▶ _Written instruction_
Rewrite the data below as a numbered list, beginning at the line containing "This screenshot has width=1086, height=1120." and continuing through the line containing "Action: coord(121,50)". Leave out any blank lines.

— Begin Record list —

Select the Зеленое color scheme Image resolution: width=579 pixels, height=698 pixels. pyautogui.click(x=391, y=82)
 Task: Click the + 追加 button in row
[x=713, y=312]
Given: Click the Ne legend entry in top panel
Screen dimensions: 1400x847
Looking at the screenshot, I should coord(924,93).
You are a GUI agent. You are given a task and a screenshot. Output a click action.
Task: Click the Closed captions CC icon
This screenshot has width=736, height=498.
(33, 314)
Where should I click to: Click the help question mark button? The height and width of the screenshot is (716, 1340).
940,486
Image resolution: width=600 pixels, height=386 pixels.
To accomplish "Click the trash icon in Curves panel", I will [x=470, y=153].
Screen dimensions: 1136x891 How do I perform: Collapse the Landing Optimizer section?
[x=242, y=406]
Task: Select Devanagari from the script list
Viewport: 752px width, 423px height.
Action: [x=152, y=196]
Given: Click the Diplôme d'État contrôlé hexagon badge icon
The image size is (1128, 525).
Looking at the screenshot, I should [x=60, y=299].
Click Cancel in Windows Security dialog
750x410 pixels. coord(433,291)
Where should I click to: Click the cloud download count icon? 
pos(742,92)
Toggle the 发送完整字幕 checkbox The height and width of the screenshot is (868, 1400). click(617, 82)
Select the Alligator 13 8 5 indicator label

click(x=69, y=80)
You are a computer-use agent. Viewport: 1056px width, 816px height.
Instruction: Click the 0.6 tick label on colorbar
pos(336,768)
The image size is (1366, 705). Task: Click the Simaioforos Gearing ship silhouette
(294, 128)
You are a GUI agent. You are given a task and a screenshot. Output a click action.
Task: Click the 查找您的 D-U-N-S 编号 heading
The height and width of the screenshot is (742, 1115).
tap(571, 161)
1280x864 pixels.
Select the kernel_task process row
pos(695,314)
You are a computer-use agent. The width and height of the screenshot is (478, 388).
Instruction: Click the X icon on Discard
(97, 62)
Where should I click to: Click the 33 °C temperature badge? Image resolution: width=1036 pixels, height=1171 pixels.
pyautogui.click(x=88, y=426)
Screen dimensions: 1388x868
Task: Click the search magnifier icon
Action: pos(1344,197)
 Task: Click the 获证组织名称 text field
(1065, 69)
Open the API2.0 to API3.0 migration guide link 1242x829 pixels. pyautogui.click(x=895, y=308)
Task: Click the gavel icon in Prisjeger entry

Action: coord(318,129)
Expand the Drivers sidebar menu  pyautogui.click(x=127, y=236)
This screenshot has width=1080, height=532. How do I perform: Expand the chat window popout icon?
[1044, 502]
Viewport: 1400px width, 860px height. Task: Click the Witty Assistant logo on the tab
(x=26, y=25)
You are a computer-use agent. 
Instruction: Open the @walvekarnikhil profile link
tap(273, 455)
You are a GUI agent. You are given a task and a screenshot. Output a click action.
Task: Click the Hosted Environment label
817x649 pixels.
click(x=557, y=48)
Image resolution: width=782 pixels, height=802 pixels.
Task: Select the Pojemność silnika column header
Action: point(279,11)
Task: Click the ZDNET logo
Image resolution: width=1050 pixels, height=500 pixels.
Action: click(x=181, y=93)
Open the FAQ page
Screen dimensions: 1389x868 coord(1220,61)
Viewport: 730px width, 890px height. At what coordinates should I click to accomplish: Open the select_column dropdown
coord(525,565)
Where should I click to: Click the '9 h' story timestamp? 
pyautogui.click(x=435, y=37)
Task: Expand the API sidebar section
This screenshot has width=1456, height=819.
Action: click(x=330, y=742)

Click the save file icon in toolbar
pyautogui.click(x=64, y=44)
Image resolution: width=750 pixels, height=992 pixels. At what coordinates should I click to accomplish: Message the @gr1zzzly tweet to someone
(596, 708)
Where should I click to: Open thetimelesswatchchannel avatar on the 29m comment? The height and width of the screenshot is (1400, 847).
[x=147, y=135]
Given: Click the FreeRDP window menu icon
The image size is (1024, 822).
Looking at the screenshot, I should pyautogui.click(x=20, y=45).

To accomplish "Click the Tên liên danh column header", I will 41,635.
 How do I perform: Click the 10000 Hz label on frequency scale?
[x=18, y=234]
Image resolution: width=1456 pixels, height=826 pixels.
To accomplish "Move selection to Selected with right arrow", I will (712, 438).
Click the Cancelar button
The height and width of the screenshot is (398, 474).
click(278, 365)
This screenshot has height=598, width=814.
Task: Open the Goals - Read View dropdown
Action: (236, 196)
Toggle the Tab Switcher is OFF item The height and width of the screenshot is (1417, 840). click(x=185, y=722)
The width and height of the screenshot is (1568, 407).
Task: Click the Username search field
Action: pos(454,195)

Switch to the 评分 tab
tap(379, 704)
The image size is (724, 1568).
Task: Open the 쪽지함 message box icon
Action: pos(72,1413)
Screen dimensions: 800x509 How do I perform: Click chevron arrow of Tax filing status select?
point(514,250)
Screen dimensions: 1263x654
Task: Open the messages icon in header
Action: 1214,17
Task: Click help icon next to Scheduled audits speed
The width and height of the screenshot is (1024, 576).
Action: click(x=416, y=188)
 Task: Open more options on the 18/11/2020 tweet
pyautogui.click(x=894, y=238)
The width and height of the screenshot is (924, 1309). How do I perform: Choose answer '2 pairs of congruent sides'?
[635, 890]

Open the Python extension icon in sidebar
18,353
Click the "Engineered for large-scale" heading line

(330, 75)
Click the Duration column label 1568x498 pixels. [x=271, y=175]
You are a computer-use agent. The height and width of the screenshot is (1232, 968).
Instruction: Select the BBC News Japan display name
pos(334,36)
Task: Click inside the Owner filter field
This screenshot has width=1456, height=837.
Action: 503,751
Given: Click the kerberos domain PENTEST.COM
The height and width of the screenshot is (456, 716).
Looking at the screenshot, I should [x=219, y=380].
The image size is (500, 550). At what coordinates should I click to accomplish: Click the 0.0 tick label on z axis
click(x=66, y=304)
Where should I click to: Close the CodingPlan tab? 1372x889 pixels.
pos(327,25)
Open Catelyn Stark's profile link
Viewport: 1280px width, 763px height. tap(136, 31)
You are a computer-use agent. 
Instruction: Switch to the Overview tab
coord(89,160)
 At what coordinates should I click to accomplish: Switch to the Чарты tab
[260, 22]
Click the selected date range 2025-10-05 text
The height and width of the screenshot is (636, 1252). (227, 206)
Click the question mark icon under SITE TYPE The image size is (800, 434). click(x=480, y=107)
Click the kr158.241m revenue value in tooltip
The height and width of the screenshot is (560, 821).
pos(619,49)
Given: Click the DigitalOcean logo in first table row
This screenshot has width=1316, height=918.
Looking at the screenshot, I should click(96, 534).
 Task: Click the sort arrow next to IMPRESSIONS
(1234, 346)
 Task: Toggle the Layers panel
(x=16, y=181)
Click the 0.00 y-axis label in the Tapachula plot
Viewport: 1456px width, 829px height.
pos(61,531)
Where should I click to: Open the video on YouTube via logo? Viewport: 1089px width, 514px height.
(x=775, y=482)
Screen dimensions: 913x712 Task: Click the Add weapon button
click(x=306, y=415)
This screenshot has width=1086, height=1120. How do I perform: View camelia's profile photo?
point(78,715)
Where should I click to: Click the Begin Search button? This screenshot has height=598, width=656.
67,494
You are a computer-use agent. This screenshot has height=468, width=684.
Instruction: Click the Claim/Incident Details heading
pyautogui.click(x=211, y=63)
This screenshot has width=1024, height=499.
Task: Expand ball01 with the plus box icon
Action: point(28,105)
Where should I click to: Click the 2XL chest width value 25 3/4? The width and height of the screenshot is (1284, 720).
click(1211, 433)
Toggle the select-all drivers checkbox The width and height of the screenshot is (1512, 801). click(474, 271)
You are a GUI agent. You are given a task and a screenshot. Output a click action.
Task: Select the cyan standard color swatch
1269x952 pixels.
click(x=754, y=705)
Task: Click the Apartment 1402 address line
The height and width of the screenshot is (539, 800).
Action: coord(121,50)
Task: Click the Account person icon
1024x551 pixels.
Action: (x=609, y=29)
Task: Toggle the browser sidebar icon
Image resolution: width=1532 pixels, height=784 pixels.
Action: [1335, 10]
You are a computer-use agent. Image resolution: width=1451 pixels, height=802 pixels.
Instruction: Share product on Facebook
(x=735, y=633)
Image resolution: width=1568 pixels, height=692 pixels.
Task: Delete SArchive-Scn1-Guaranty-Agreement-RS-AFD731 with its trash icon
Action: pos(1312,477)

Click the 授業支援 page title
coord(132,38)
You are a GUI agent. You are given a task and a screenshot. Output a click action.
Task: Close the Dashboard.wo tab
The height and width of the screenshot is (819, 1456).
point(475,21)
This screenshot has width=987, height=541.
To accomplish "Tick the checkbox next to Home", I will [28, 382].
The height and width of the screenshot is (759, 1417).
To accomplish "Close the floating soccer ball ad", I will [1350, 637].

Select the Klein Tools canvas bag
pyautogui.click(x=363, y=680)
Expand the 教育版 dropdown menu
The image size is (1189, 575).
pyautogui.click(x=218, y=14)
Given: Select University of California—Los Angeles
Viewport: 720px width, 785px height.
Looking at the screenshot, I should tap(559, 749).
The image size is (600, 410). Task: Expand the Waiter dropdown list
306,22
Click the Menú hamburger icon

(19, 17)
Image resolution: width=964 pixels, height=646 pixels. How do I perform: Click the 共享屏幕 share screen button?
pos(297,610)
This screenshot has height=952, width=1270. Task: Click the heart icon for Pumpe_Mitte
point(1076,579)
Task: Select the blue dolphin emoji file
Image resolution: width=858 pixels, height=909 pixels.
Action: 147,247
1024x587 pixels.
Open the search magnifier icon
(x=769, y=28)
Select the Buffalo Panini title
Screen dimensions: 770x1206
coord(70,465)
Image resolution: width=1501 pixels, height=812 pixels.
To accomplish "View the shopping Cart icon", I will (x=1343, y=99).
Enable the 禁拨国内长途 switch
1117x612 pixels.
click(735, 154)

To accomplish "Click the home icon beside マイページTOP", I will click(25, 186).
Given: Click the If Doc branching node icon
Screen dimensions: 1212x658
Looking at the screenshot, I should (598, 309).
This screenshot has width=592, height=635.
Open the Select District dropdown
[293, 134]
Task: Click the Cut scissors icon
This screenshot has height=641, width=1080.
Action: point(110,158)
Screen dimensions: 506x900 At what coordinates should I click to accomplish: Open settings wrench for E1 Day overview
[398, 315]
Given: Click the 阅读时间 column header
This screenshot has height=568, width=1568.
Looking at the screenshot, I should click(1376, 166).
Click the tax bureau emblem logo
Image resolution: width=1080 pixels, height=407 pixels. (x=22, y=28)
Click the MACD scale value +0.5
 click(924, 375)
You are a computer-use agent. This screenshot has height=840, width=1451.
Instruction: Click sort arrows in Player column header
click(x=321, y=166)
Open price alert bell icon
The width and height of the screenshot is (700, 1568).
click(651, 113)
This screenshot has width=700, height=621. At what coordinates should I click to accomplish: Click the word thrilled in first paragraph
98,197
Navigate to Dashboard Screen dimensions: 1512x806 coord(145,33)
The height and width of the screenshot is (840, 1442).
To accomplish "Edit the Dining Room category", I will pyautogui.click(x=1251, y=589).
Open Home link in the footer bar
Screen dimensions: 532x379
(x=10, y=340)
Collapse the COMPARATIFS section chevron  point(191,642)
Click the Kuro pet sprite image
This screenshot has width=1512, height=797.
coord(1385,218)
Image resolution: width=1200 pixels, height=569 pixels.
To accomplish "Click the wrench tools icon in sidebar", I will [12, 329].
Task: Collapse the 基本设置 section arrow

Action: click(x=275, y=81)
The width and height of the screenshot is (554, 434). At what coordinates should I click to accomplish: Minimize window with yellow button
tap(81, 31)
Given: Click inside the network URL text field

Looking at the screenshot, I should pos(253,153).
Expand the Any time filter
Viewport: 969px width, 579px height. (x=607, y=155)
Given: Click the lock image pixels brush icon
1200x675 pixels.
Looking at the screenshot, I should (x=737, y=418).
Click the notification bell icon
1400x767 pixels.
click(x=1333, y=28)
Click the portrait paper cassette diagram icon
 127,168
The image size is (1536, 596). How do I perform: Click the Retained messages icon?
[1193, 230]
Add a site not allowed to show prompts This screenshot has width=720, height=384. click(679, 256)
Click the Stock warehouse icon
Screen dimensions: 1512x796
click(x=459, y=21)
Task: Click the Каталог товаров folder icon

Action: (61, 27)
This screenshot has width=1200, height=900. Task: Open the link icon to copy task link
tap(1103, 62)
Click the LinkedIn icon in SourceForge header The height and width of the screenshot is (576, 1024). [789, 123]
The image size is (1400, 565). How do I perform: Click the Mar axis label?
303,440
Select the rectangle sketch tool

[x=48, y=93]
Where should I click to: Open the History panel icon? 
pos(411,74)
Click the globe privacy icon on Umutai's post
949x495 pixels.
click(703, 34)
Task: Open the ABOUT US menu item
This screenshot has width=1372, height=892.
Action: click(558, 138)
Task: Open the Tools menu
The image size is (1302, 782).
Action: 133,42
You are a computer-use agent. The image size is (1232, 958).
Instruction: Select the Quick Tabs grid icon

— End Record list —

▶ _Task output_
1. This screenshot has width=1086, height=1120. How do I perform: View camelia's profile photo?
2. point(78,715)
3. Where should I click to: Click the Begin Search button? This screenshot has height=598, width=656.
4. 67,494
5. You are a computer-use agent. This screenshot has height=468, width=684.
6. Instruction: Click the Claim/Incident Details heading
7. pyautogui.click(x=211, y=63)
8. This screenshot has width=1024, height=499.
9. Task: Expand ball01 with the plus box icon
10. Action: point(28,105)
11. Where should I click to: Click the 2XL chest width value 25 3/4? The width and height of the screenshot is (1284, 720).
12. click(1211, 433)
13. Toggle the select-all drivers checkbox The width and height of the screenshot is (1512, 801). click(474, 271)
14. You are a GUI agent. You are given a task and a screenshot. Output a click action.
15. Task: Select the cyan standard color swatch
16. 1269x952 pixels.
17. click(x=754, y=705)
18. Task: Click the Apartment 1402 address line
19. The height and width of the screenshot is (539, 800).
20. Action: coord(121,50)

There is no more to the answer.